## Tasks
(1) Using the SEND improvement plan passage, rewrite the section that begins with "A SEND improvement" and ends after "inclusive by design.", replacing "ethos" with "vision".
(2) Decide whether each statement agrees with the SEND improvement plan passage. Answer yes or no and quote the words that settle it.
(a) Students in AP settings often have complex needs.
(b) A SEND improvement plan should be no more than a requirement.
(c) Academy21 contributed to the emerging insights of the Inclusion in Practice Group.

## Passage to read
What does your SEND Improvement Plan look like for this year?

A SEND improvement plan should be more than a requirement; it can be the framework that guides meaningful change for some of the most vulnerable learners in your setting. As the Inclusion in Practice Group have reported in their emerging insights that Academy21 was proud to contribute to, in the most inclusive settings:
“Leaders see inclusion as a core priority and principle across their settings, not a separate system. When responsibility is shared and guided by a clear ethos, schools align planning, development, and accountability to drive consistent, inclusive practice.”
This means planning for every area, activity and experience in your setting to be inclusive and as barrier free as possible for student with SEND. At Academy this means being inclusive by design.
Students in AP settings often present with complex needs, including gaps in prior learning, mental health or SEMH challenges, and disengagement from mainstream education. These factors make improvement planning a necessity, not just under the SEND Code of Practice, but also to ensure engagement, progress, and successful reintegration.

## Data section

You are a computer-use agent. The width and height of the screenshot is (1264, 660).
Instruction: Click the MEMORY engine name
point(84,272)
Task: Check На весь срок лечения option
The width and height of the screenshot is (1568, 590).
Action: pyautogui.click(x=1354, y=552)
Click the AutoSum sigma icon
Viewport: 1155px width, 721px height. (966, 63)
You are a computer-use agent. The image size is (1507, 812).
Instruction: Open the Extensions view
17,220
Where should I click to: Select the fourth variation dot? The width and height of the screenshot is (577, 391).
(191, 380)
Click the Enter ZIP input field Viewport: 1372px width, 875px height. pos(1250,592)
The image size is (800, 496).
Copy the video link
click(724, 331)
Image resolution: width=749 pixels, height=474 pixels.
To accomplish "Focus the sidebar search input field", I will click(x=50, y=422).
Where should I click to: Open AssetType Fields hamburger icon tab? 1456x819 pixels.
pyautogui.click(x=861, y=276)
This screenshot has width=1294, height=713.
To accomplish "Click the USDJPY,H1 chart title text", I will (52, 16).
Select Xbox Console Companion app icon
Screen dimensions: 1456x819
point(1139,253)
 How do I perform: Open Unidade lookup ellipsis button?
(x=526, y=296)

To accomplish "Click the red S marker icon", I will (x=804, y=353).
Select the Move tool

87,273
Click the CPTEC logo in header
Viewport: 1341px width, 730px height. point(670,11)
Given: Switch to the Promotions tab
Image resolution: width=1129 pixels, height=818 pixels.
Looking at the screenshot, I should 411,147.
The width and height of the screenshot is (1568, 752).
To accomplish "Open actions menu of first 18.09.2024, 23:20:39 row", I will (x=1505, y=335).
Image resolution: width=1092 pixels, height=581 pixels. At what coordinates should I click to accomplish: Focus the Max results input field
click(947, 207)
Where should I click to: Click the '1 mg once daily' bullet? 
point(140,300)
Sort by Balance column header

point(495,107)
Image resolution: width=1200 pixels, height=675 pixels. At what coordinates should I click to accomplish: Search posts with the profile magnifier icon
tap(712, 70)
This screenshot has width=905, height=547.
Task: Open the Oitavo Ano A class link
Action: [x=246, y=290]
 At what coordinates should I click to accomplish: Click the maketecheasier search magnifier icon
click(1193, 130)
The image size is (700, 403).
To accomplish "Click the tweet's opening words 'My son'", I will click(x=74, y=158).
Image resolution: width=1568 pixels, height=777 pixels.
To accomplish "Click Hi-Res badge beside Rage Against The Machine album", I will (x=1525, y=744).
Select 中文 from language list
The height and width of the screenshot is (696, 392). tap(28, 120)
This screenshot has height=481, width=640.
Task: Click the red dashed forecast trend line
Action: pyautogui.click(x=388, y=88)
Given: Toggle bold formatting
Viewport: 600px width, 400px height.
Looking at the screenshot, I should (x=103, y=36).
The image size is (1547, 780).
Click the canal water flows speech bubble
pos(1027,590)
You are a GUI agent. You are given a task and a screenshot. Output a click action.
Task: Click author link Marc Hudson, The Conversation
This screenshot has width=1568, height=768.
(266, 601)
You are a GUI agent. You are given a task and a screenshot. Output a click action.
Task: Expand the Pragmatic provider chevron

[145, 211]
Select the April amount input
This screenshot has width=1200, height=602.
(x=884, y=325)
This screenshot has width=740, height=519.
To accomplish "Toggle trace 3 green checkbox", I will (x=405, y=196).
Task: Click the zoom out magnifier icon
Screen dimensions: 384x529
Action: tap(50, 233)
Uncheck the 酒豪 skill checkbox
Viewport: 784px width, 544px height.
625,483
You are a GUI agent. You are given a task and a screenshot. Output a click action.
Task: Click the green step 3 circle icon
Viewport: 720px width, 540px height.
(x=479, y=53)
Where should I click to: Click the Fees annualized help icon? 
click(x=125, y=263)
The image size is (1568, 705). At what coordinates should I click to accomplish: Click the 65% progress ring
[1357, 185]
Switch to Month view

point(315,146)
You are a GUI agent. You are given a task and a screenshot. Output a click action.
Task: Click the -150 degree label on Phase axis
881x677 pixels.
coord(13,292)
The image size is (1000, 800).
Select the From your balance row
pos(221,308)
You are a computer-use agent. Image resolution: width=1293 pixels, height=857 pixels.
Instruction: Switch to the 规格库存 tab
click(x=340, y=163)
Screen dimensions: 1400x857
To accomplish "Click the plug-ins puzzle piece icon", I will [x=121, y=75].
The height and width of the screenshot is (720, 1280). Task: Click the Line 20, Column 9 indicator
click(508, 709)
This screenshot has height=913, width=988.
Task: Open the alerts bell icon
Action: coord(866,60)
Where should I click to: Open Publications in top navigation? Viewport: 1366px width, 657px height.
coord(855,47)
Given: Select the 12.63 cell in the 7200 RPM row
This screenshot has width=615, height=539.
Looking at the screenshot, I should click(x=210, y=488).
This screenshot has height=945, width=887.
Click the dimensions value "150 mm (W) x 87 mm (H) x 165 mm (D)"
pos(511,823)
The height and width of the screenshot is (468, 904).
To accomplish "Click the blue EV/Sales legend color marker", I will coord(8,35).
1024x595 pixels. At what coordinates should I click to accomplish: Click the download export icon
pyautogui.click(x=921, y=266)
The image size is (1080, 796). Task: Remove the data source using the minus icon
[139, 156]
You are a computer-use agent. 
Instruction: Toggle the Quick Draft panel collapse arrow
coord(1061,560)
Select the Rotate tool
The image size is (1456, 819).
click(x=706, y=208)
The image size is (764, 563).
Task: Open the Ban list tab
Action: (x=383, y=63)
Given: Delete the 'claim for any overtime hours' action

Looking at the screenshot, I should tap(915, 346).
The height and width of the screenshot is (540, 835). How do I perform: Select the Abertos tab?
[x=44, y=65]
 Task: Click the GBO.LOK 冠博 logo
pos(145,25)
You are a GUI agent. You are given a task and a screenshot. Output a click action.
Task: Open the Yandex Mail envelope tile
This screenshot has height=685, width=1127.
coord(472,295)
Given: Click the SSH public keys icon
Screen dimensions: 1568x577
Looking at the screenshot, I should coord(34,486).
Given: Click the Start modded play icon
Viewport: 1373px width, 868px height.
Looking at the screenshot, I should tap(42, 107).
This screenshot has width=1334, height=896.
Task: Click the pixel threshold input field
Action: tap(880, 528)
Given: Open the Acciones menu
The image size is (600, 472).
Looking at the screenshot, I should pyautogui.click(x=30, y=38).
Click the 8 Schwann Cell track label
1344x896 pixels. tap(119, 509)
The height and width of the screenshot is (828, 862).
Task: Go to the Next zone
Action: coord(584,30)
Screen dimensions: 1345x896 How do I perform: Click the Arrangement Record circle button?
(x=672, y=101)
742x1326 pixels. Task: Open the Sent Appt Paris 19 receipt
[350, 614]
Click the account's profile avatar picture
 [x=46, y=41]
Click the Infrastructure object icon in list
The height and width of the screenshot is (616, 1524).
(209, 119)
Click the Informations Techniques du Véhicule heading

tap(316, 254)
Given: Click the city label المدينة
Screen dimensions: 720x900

## Exercise answers
(1)
A SEND improvement plan should be more than a requirement; it can be the framework that guides meaningful change for some of the most vulnerable learners in your setting. As the Inclusion in Practice Group have reported in their emerging insights that Academy21 was proud to contribute to, in the most inclusive settings:
“Leaders see inclusion as a core priority and principle across their settings, not a separate system. When responsibility is shared and guided by a clear vision, schools align planning, development, and accountability to drive consistent, inclusive practice.”
This means planning for every area, activity and experience in your setting to be inclusive and as barrier free as possible for student with SEND. At Academy this means being inclusive by design.

(2)
(a) Yes: "Students in AP settings often present with complex needs"
(b) No: "A SEND improvement plan should be more than a requirement"
(c) Yes: "emerging insights that Academy21 was proud to contribute to"